Mason Ferlic had it all, or so it seemed.

He came to Michigan out of Mounds Park Academy in St. Paul, Minnesota as a state champion in cross country, the 1,600-meter and the 3,200-meter races. With an academic record to match it, he was an Academic All-State member, now majoring in aerospace engineering.

Of course, when he got to Ann Arbor, success wasn’t as easy.

It wasn’t until he found his niche — the 3,000-meter steeplechase — those familiar rewards reappeared.

When Ferlic started at Michigan in 2012, he had never tried the steeplechase. When he began his redshirt freshman season in 2013, he still hadn’t tried it.

That season, he finished 13th in the nation in the event at the NCAA Championships, earning second-team All-American honors.

From there, everything took off.

“It certainly seems like it’s going fast,” Ferlic said. “Just starting the event and then reaching national-level ability, but I think it’s a work in progress. Reaching those goals and milestones, it’s like, wow, what else can I do? Two more years here, we’re looking at 2016 Rio Olympics. Where do things end up?”

After the last two seasons, who knows? Entering the 2013 season, his Michigan résumé was an Athletic Academic Achievement award and a fourth-place finish in the 1,500-meter run as an unattached runner.

Ferlic burst onto the scene by winning his steeplechase debut in early May his redshirt freshman year. The following weekend — his second career steeplechase race — he finished fourth in 8:54.04. Then it was fourth again at the NCAA East Preliminary Rounds in 8:41.83, qualifying him for the NCAA Championships.

And then, somehow, Mason Ferlic was on the biggest stage in college track — but in hindsight, he wasn’t quite ready for it yet.

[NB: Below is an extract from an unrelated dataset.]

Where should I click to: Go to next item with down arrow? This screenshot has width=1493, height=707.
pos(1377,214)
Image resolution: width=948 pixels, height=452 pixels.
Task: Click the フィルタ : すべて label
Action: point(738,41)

In just his fourth career steeplechase, Ferlic lost more than five seconds from his preliminary time, narrowly missing the finals and settling for second-team All-American honors. He came back in 2014 an entirely different runner.

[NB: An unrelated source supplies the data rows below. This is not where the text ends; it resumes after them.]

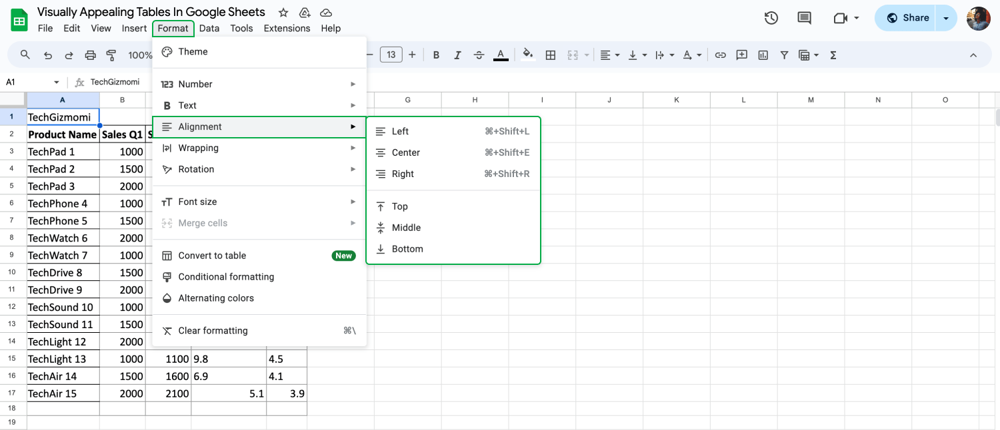Click the functions sigma icon

tap(833, 55)
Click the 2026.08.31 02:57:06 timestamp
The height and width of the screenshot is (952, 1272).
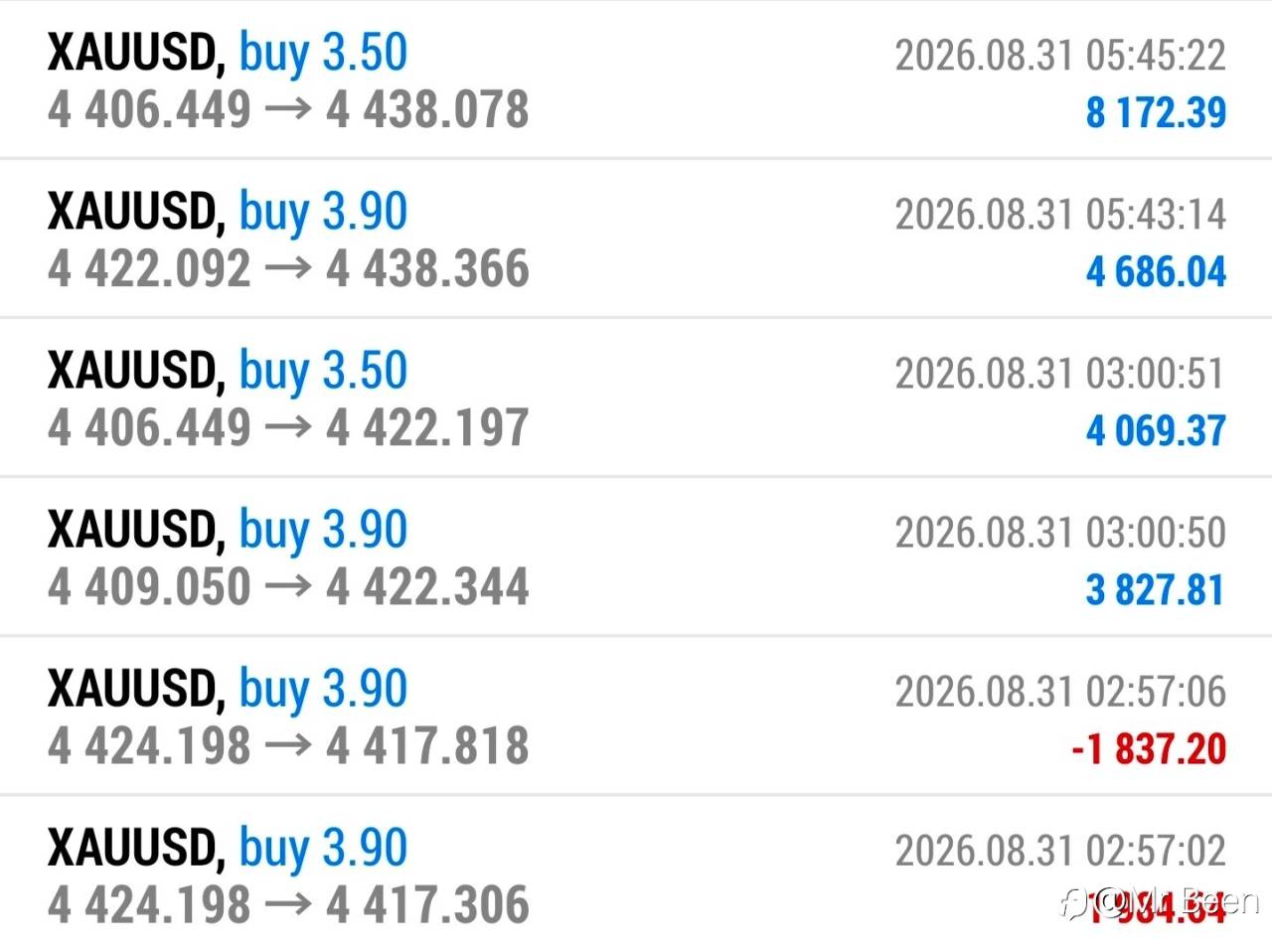pos(1060,692)
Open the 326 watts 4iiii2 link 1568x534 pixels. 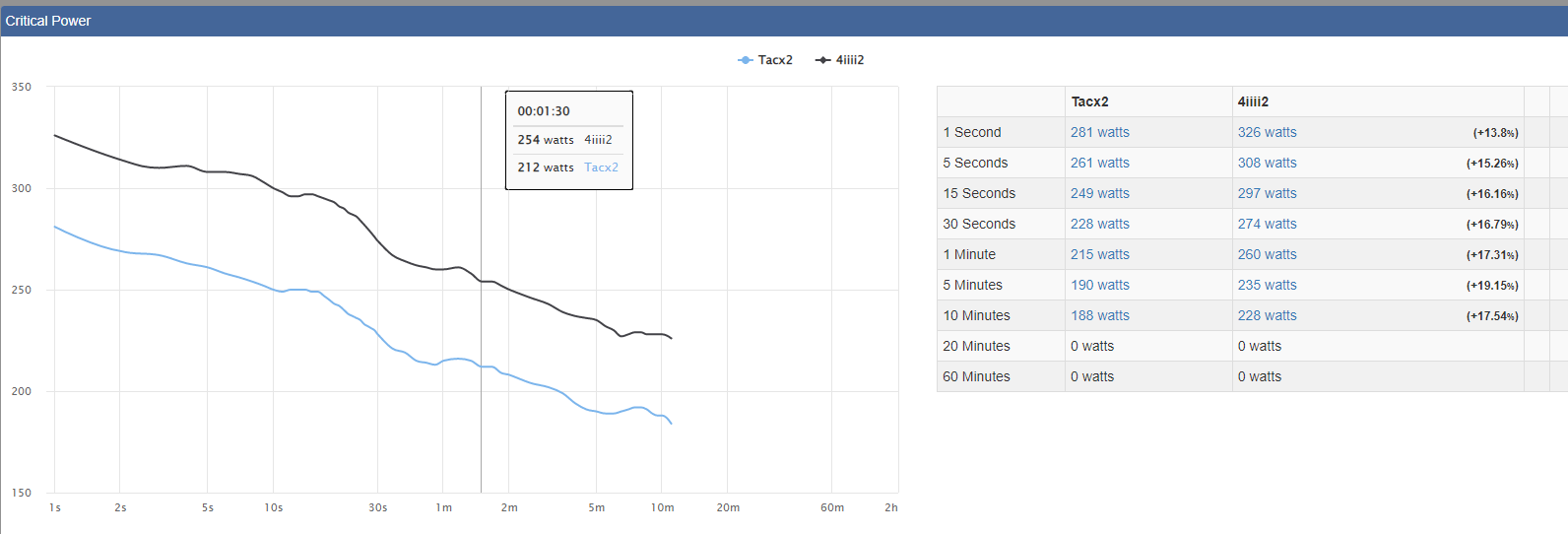(1267, 132)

“The steeple is an interesting event on the track — it’s kind of like the odd child,” Ferlic said. “You’re running over some barriers that don’t move, and you have to jump over a water pit. I tell some people I do the steeplechase, and they’re like, ‘What is that?’ ”

With that new mindset, he was fully accustomed to his new race. Ferlic won his only regular-season steeplechase, but then finished third at the Big Ten Championships in 8:50.15, his worst recorded time in a year.

But Ferlic had been to the NCAA Championships before. He knew he was ready to take on the challenge of a full championship season, and a personal record in the preliminary rounds clinched a berth to his second NCAA Championships.

Ferlic said in June that his outlook changed before his second year in the race: from middling to elite, hunter to hunted. With a new mentality, he qualified for the finals and finished fourth in the country, earning first-team All-American honors.

Afterward, a reporter asked him what it was like to be the top American collegiate finisher.

And that’s when it sunk in: Ferlic was one of the top distance runners in the country.

“It was something that I always thought about, but never really considered seriously,” Ferlic said. “I was still trying to achieve Big Ten goals and national goals and college. Professional distance runner is still kind of a small subset. You don’t hear often about how people make that jump.”

Ferlic is prepared to do just that. He has also become one of the top runners on the men’s cross country team, finishing first among all Michigan runners at the Aug. 29 Michigan Open.

He stayed in Ann Arbor this summer to train and work with a doctoral student on research on North Campus. The aerospace engineering major, a self-described “kid who was always building and blowing up things in the backyard,” worked from design to manufacturing on engineering auxiliary power systems. Last season he earned his second straight Academic All-American award.

On the track, he finished ninth in the steeplechase at the USA Track and Field Championships in late June. He also ran for Team USA at the North American, Central America and Caribbean U-23 Championships. After what was by far the longest competitive season of his running career, a career beyond college doesn’t seem far off.

Ferlic is willing but hesitant to acknowledge this success. He talked about staying humble, because anything can happen, but he knows his confidence is what has gotten him this far.

He knows he’s one of the top collegiate athletes in the country, and he doesn’t plan on slowing down: It’s all coming together for Mason Ferlic.